Transcribe every entry exactly, with nothing added or left out.

┌─ Data

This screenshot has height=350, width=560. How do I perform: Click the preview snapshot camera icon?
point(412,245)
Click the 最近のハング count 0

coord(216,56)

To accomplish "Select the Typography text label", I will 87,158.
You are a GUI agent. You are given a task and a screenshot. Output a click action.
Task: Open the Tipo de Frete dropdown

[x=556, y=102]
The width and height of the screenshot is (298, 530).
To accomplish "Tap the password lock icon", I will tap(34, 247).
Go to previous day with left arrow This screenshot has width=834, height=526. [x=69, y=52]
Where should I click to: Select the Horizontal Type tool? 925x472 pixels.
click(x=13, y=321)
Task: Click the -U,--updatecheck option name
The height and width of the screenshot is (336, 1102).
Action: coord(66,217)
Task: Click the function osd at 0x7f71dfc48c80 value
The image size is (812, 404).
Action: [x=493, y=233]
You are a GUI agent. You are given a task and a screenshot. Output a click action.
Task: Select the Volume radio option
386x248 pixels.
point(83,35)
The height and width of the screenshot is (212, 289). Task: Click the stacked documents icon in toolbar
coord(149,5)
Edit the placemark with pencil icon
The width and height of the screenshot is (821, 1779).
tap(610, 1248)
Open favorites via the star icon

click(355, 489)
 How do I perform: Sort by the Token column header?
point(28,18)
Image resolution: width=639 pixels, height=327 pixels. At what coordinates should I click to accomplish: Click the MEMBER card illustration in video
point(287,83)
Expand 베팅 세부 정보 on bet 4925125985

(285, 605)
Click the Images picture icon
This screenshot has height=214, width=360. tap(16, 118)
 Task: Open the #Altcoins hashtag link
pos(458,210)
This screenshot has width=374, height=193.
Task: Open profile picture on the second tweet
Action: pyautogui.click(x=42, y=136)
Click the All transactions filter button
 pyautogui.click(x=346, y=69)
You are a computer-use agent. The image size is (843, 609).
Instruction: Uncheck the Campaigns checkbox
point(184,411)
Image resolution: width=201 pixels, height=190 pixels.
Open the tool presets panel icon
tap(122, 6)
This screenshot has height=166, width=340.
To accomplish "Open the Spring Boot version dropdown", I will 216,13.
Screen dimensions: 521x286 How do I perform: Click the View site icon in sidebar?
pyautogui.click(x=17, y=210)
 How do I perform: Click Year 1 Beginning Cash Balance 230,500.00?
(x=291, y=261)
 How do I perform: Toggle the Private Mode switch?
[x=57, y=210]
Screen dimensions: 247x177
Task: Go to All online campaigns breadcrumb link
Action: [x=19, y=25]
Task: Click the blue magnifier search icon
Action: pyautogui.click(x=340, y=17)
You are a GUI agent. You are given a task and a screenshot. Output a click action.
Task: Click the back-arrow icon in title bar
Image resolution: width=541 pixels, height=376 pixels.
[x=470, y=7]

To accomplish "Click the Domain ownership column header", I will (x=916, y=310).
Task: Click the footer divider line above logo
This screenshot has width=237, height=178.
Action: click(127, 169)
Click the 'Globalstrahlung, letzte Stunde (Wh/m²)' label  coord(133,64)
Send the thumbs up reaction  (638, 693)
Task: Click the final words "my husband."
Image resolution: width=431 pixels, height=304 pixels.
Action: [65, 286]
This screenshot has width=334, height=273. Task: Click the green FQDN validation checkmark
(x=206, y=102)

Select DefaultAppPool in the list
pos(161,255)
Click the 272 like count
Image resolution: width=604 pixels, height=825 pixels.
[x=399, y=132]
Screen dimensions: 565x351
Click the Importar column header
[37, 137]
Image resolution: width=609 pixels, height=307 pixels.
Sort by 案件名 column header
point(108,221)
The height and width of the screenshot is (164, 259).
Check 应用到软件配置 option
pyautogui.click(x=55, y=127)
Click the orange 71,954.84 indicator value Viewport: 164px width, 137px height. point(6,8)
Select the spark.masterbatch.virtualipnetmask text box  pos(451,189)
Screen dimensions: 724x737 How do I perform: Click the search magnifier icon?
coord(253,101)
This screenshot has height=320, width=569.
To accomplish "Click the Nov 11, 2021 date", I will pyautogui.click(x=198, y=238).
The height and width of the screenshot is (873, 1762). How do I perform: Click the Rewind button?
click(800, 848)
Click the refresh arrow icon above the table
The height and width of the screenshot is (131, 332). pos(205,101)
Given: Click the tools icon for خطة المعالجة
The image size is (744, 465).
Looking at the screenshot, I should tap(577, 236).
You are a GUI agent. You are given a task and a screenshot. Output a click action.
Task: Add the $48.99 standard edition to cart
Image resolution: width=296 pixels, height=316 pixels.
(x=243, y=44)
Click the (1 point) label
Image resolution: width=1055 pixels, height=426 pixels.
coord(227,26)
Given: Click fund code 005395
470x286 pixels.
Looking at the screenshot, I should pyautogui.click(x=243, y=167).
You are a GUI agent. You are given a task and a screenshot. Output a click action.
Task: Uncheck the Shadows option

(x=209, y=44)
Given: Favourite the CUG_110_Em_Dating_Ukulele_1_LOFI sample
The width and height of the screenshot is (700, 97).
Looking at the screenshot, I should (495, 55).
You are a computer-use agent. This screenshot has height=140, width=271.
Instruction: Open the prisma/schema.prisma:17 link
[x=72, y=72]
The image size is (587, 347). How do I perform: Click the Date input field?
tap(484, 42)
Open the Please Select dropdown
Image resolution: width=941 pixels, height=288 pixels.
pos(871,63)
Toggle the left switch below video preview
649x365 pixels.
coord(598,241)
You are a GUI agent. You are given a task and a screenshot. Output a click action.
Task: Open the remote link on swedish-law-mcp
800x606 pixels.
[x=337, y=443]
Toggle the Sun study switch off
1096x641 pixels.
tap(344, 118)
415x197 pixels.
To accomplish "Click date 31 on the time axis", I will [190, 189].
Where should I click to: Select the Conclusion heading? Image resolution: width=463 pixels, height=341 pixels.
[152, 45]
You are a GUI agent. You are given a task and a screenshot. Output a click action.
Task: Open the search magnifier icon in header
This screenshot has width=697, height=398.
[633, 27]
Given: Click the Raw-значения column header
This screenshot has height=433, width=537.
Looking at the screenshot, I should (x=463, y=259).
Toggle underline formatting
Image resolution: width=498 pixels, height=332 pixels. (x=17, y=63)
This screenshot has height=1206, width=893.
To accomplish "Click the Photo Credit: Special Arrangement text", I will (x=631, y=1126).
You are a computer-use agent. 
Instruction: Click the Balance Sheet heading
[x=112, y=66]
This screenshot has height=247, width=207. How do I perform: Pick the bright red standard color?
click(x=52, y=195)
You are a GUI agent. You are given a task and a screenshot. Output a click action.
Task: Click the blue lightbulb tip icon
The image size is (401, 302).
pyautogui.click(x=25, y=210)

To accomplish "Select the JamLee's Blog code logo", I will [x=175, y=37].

└─

## Reply
This screenshot has height=350, width=560. How do I perform: Click the preview snapshot camera icon?
point(412,245)
Click the 最近のハング count 0

coord(216,56)

To accomplish "Select the Typography text label", I will 87,158.
You are a GUI agent. You are given a task and a screenshot. Output a click action.
Task: Open the Tipo de Frete dropdown

[x=556, y=102]
The width and height of the screenshot is (298, 530).
To accomplish "Tap the password lock icon", I will tap(34, 247).
Go to previous day with left arrow This screenshot has width=834, height=526. [x=69, y=52]
Where should I click to: Select the Horizontal Type tool? 925x472 pixels.
click(x=13, y=321)
Task: Click the -U,--updatecheck option name
The height and width of the screenshot is (336, 1102).
Action: coord(66,217)
Task: Click the function osd at 0x7f71dfc48c80 value
The image size is (812, 404).
Action: [x=493, y=233]
You are a GUI agent. You are given a task and a screenshot. Output a click action.
Task: Select the Volume radio option
386x248 pixels.
point(83,35)
The height and width of the screenshot is (212, 289). Task: Click the stacked documents icon in toolbar
coord(149,5)
Edit the placemark with pencil icon
The width and height of the screenshot is (821, 1779).
tap(610, 1248)
Open favorites via the star icon

click(355, 489)
 How do I perform: Sort by the Token column header?
point(28,18)
Image resolution: width=639 pixels, height=327 pixels. At what coordinates should I click to accomplish: Click the MEMBER card illustration in video
point(287,83)
Expand 베팅 세부 정보 on bet 4925125985

(285, 605)
Click the Images picture icon
This screenshot has height=214, width=360. tap(16, 118)
 Task: Open the #Altcoins hashtag link
pos(458,210)
This screenshot has width=374, height=193.
Task: Open profile picture on the second tweet
Action: pyautogui.click(x=42, y=136)
Click the All transactions filter button
 pyautogui.click(x=346, y=69)
You are a computer-use agent. The image size is (843, 609).
Instruction: Uncheck the Campaigns checkbox
point(184,411)
Image resolution: width=201 pixels, height=190 pixels.
Open the tool presets panel icon
tap(122, 6)
This screenshot has height=166, width=340.
To accomplish "Open the Spring Boot version dropdown", I will 216,13.
Screen dimensions: 521x286 How do I perform: Click the View site icon in sidebar?
pyautogui.click(x=17, y=210)
 How do I perform: Click Year 1 Beginning Cash Balance 230,500.00?
(x=291, y=261)
 How do I perform: Toggle the Private Mode switch?
[x=57, y=210]
Screen dimensions: 247x177
Task: Go to All online campaigns breadcrumb link
Action: [x=19, y=25]
Task: Click the blue magnifier search icon
Action: pyautogui.click(x=340, y=17)
You are a GUI agent. You are given a task and a screenshot. Output a click action.
Task: Click the back-arrow icon in title bar
Image resolution: width=541 pixels, height=376 pixels.
[x=470, y=7]

To accomplish "Click the Domain ownership column header", I will (x=916, y=310).
Task: Click the footer divider line above logo
This screenshot has width=237, height=178.
Action: click(127, 169)
Click the 'Globalstrahlung, letzte Stunde (Wh/m²)' label  coord(133,64)
Send the thumbs up reaction  (638, 693)
Task: Click the final words "my husband."
Image resolution: width=431 pixels, height=304 pixels.
Action: [65, 286]
This screenshot has width=334, height=273. Task: Click the green FQDN validation checkmark
(x=206, y=102)

Select DefaultAppPool in the list
pos(161,255)
Click the 272 like count
Image resolution: width=604 pixels, height=825 pixels.
[x=399, y=132]
Screen dimensions: 565x351
Click the Importar column header
[37, 137]
Image resolution: width=609 pixels, height=307 pixels.
Sort by 案件名 column header
point(108,221)
The height and width of the screenshot is (164, 259).
Check 应用到软件配置 option
pyautogui.click(x=55, y=127)
Click the orange 71,954.84 indicator value Viewport: 164px width, 137px height. point(6,8)
Select the spark.masterbatch.virtualipnetmask text box  pos(451,189)
Screen dimensions: 724x737 How do I perform: Click the search magnifier icon?
coord(253,101)
This screenshot has height=320, width=569.
To accomplish "Click the Nov 11, 2021 date", I will pyautogui.click(x=198, y=238).
The height and width of the screenshot is (873, 1762). How do I perform: Click the Rewind button?
click(800, 848)
Click the refresh arrow icon above the table
The height and width of the screenshot is (131, 332). pos(205,101)
Given: Click the tools icon for خطة المعالجة
The image size is (744, 465).
Looking at the screenshot, I should tap(577, 236).
You are a GUI agent. You are given a task and a screenshot. Output a click action.
Task: Add the $48.99 standard edition to cart
Image resolution: width=296 pixels, height=316 pixels.
(x=243, y=44)
Click the (1 point) label
Image resolution: width=1055 pixels, height=426 pixels.
coord(227,26)
Given: Click fund code 005395
470x286 pixels.
Looking at the screenshot, I should pyautogui.click(x=243, y=167).
You are a GUI agent. You are given a task and a screenshot. Output a click action.
Task: Uncheck the Shadows option

(x=209, y=44)
Given: Favourite the CUG_110_Em_Dating_Ukulele_1_LOFI sample
The width and height of the screenshot is (700, 97).
Looking at the screenshot, I should (495, 55).
You are a computer-use agent. This screenshot has height=140, width=271.
Instruction: Open the prisma/schema.prisma:17 link
[x=72, y=72]
The image size is (587, 347). How do I perform: Click the Date input field?
tap(484, 42)
Open the Please Select dropdown
Image resolution: width=941 pixels, height=288 pixels.
pos(871,63)
Toggle the left switch below video preview
649x365 pixels.
coord(598,241)
You are a GUI agent. You are given a task and a screenshot. Output a click action.
Task: Open the remote link on swedish-law-mcp
800x606 pixels.
[x=337, y=443]
Toggle the Sun study switch off
1096x641 pixels.
tap(344, 118)
415x197 pixels.
To accomplish "Click date 31 on the time axis", I will [190, 189].
Where should I click to: Select the Conclusion heading? Image resolution: width=463 pixels, height=341 pixels.
[152, 45]
You are a GUI agent. You are given a task and a screenshot. Output a click action.
Task: Open the search magnifier icon in header
This screenshot has width=697, height=398.
[633, 27]
Given: Click the Raw-значения column header
This screenshot has height=433, width=537.
Looking at the screenshot, I should (x=463, y=259).
Toggle underline formatting
Image resolution: width=498 pixels, height=332 pixels. (x=17, y=63)
This screenshot has height=1206, width=893.
To accomplish "Click the Photo Credit: Special Arrangement text", I will (x=631, y=1126).
You are a computer-use agent. 
Instruction: Click the Balance Sheet heading
[x=112, y=66]
This screenshot has height=247, width=207. How do I perform: Pick the bright red standard color?
click(x=52, y=195)
You are a GUI agent. You are given a task and a screenshot. Output a click action.
Task: Click the blue lightbulb tip icon
The image size is (401, 302).
pyautogui.click(x=25, y=210)

To accomplish "Select the JamLee's Blog code logo", I will [x=175, y=37].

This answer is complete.